While New York Governor Eliot Spitzer was paying an ‘escort’ $4,300 in a hotel room in Washington, just down the road, George Bush’s new Federal Reserve Board Chairman, Ben Bernanke, was secretly handing over $200 billion in a tryst with mortgage bank industry speculators.

Both acts were wanton, wicked and lewd. But there’s a BIG difference. The Governor was using his own checkbook. Bush’s man Bernanke was using our

This week, Bernanke’s Fed, for the first time in its history, loaned a selected coterie of banks one-fifth of a trillion dollars to guarantee these banks’ mortgage-backed junk bonds. The deluge of public loot was an eye-popping windfall to the very banking predators who have brought two million families to the brink of foreclosure.


When the housing bubble burst and the paint flaked off, investors were left with the poop and the bankers were left with bonuses. Countrywide’s top man, Angelo Mozilo, will ‘earn’ a $77 million buy-out bonus this year on top of the $656 million - over half a billion dollars – he pulled in from 1998 through 2007.


But there were rumblings that the party would soon be over. Angry regulators, burned investors and the weight of millions of homes about to be boarded up were causing the sharks to sink. Countrywide’s stock was down 50%, and Citigroup was off 38%, not pleasing to the Gulf sheiks who now control its biggest share blocks.

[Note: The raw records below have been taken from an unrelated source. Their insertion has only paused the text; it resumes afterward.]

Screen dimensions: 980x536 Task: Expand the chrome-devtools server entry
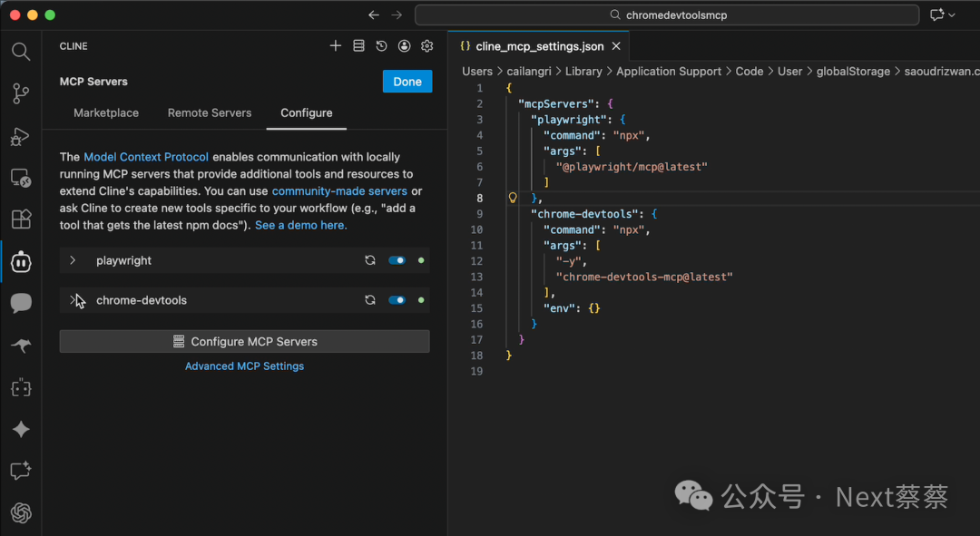click(74, 300)
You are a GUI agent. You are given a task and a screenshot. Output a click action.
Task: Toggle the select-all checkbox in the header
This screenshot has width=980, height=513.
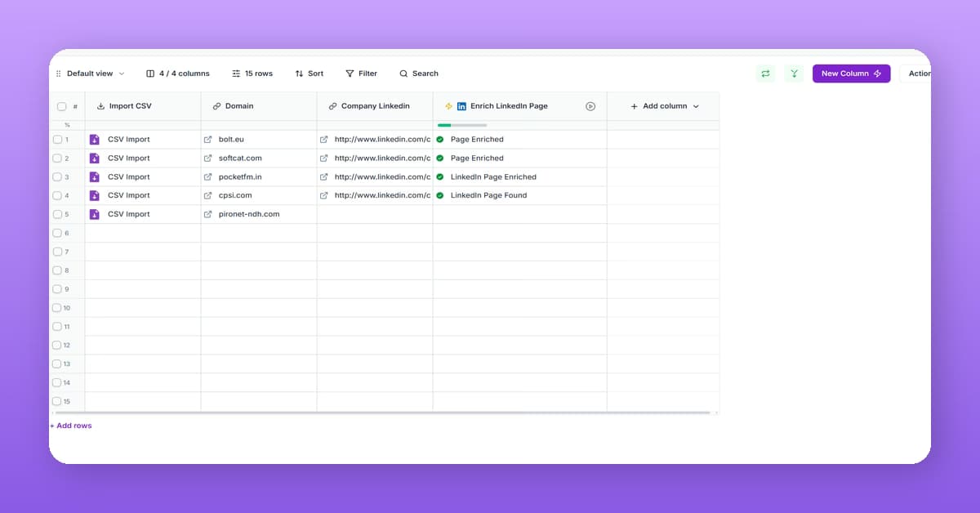click(x=62, y=105)
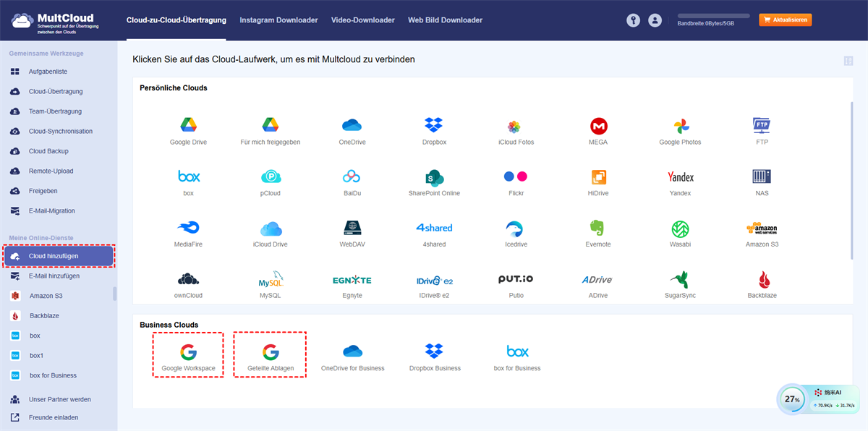Viewport: 868px width, 431px height.
Task: Click Freunde einladen link
Action: (x=54, y=417)
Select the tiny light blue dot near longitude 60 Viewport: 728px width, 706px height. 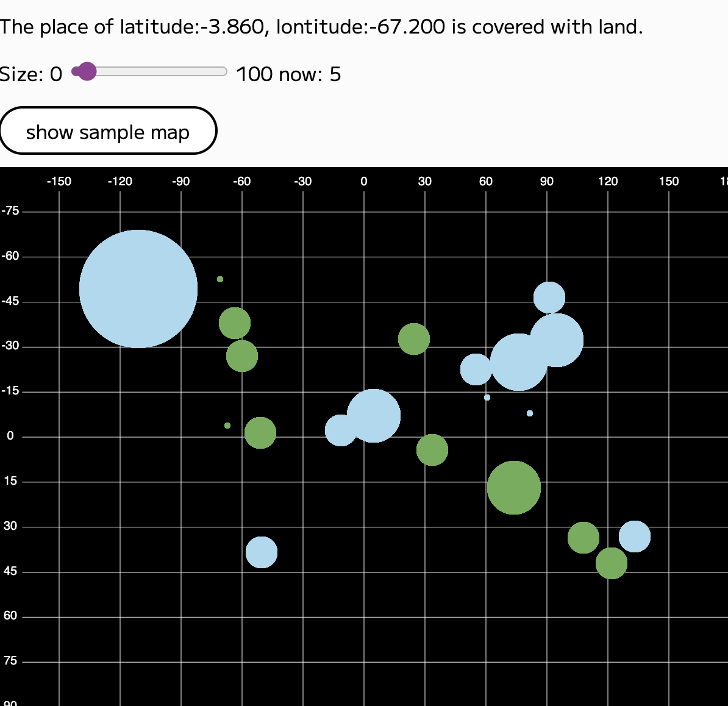tap(487, 398)
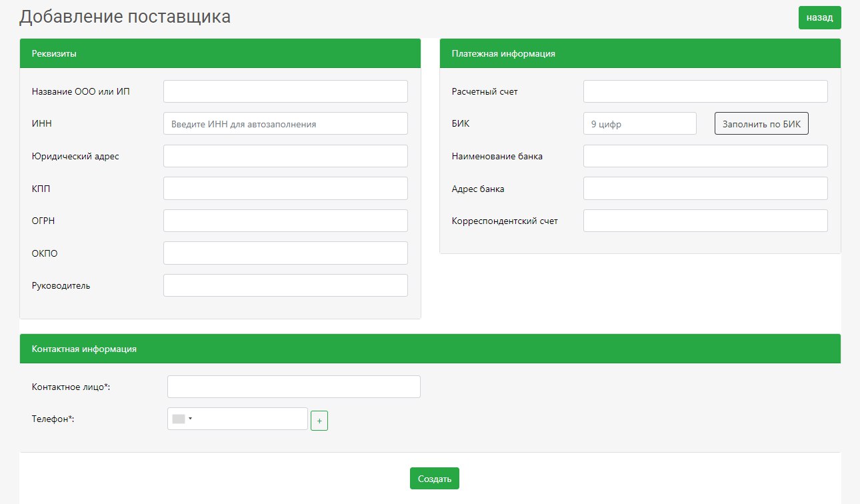Select the Руководитель input field
The height and width of the screenshot is (504, 860).
(x=285, y=285)
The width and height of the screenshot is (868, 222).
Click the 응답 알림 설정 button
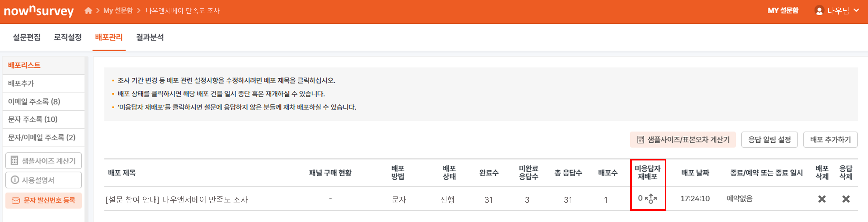point(769,139)
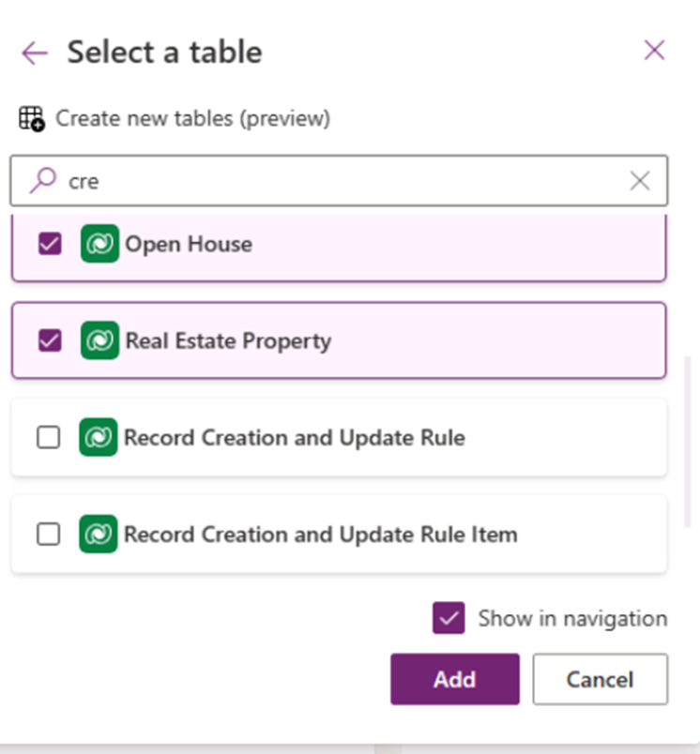
Task: Clear the search box text
Action: click(640, 181)
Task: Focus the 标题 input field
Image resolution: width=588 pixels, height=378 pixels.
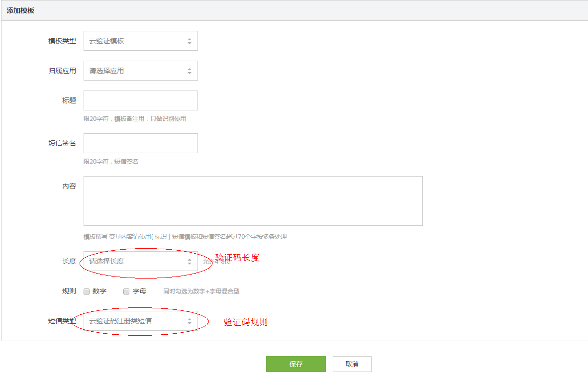Action: point(140,100)
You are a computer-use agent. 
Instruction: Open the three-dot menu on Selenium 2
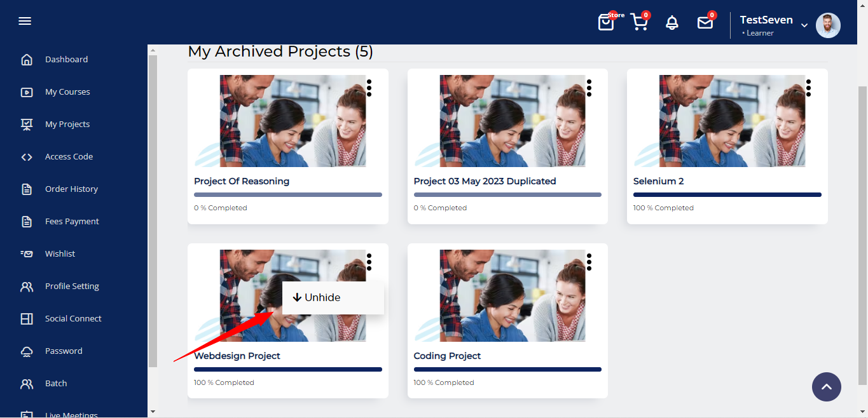808,88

Then, on Wednesday of this week, the unthinkable happened. Carlyle Capital went bankrupt. Who? That’s Carlyle as in Carlyle Group. James Baker, Senior Counsel. Notable partners, former and past: George Bush, the Bin Laden family and more dictators, potentates, pirates and presidents than you can count.

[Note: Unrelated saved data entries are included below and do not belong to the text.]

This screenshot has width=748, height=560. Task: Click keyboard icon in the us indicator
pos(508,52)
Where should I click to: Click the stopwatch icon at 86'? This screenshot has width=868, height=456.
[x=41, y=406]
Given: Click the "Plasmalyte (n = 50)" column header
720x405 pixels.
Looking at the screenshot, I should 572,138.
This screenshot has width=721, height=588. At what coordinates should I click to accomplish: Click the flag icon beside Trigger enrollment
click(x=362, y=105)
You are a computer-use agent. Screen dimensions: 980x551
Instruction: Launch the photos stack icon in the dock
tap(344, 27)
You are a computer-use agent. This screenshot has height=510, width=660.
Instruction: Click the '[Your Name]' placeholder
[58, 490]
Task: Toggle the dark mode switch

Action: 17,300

The Fed had to act. Bernanke opened the vault and dumped $200 billion on the poor little suffering bankers. They got the public treasure – and got to keep the Grinning’s house. There was no ‘quid’ of a foreclosure moratorium for the ‘pro quo’ of public bailout. Not one family was saved – but not one banker was left behind.

Every mortgage sharking operation shot up in value. Mozilo’s Countrywide stock rose 17% in one day. The Citi sheiks saw their company’s stock rise $10 billion in an afternoon.

And that very same day the bail-out was decided – what a coinkydink! – the man called, ‘The Sheriff of Wall Street’ was cuffed. Spitzer was silenced.